Répondant à l’appel au secours de Chisinau, l’Allemagne, la France et la Roumanie organisent mardi à Berlin une conférence des donateurs pour l’aider à faire face à ce fardeau.
« Nous allons présenter des projets visant entre autres la sécurité énergétique et le renforcement du pouvoir d’achat, en espérant obtenir un financement de 4 milliards d’euros » sous forme de prêts et de dons, explique M. Udrea.
A la faveur d’un accord de libre-échange signé avec Bruxelles en 2014 –une démarche qui lui avait aussitôt valu des représailles de la part de Moscou-, la Moldavie a vu son commerce avec le bloc européen progresser, représentant plus de 60% de ses échanges en 2021. Et elle espère approfondir ses relations avec l’UE: une demande d’adhésion a été déposée début mars.
Impossible toutefois de remplacer du jour au lendemain ses partenaires traditionnels de l’Est: la Russie, l’Ukraine et le Bélarus.
« A première vue, la part des exportations vers ces trois pays –soit 15%– n’est pas énorme, mais plusieurs secteurs en dépendent fortement, dont en premier lieu la pommiculture », commente l’économiste Adrian Lupusor, du groupe de réflexion Expert-Grup.
Le BTP et l’agriculture sont quant à eux suspendus aux matières premières livrées par la Russie et par l’Ukraine. « Même si les importateurs trouvent des fournisseurs ailleurs, les prix seront beaucoup plus élevés », estime-t-il.

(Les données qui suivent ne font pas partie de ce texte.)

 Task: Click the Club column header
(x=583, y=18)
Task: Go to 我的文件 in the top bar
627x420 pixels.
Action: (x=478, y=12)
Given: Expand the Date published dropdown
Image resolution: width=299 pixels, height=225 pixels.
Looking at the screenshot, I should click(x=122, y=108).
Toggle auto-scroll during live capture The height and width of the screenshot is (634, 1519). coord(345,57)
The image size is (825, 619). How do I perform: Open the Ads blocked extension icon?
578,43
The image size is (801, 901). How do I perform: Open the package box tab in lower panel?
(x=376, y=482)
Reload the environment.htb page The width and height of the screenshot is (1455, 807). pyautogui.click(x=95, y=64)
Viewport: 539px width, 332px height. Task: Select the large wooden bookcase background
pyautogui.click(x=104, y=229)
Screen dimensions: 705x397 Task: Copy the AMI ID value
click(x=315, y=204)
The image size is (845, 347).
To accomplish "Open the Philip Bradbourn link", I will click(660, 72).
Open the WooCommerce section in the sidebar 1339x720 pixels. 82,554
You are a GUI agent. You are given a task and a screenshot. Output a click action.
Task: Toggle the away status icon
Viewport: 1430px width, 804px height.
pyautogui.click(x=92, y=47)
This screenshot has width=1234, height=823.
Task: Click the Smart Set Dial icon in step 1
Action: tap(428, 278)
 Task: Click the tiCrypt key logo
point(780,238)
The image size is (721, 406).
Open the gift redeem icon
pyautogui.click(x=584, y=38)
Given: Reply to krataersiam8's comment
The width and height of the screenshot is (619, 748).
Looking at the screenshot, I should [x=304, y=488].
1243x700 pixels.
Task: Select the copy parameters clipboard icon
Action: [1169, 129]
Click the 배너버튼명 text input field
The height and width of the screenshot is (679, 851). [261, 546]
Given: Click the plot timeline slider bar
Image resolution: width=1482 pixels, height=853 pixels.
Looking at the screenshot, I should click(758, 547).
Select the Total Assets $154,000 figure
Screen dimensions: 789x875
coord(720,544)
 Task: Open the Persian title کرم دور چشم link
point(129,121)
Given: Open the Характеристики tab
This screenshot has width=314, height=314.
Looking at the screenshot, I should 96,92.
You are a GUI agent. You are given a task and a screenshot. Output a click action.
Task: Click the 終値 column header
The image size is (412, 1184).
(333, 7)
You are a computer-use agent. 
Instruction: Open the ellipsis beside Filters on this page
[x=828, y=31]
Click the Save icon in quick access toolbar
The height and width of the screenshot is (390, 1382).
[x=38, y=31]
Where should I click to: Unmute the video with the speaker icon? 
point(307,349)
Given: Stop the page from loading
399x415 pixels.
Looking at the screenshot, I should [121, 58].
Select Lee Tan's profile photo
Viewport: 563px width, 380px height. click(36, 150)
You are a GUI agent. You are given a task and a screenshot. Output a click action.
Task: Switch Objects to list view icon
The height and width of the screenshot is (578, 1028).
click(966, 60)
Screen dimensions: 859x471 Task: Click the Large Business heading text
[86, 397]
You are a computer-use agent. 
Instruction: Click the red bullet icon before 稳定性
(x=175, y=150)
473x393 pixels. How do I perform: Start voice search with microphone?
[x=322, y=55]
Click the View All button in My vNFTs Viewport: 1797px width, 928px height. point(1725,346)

En outre, la Moldavie, dont plus d’un million d’habitants ont émigré ces vingt dernières années à la recherche d’un emploi, pourrait voir chuter les transferts de fonds venus de Russie, prévient le responsable du gouvernement.
Or il s’agit d’une bouée de sauvetage cruciale pour de nombreuses familles.
Une partie des quelque 300.000 Moldaves travaillant sur le sol russe pourraient même rentrer au pays, ce qui mettrait sous pression le marché du travail et le système de sécurité sociale, ajoute M. Lupusor.
Entre les ouvriers qui trient les pommes et le va-et-vient des lève-palettes, M. Matcovschi frémit à l’idée de devoir peut-être se séparer de sa cinquantaine d’employés.
« Je n’ose même pas y penser, j’espère qu’on va résister ».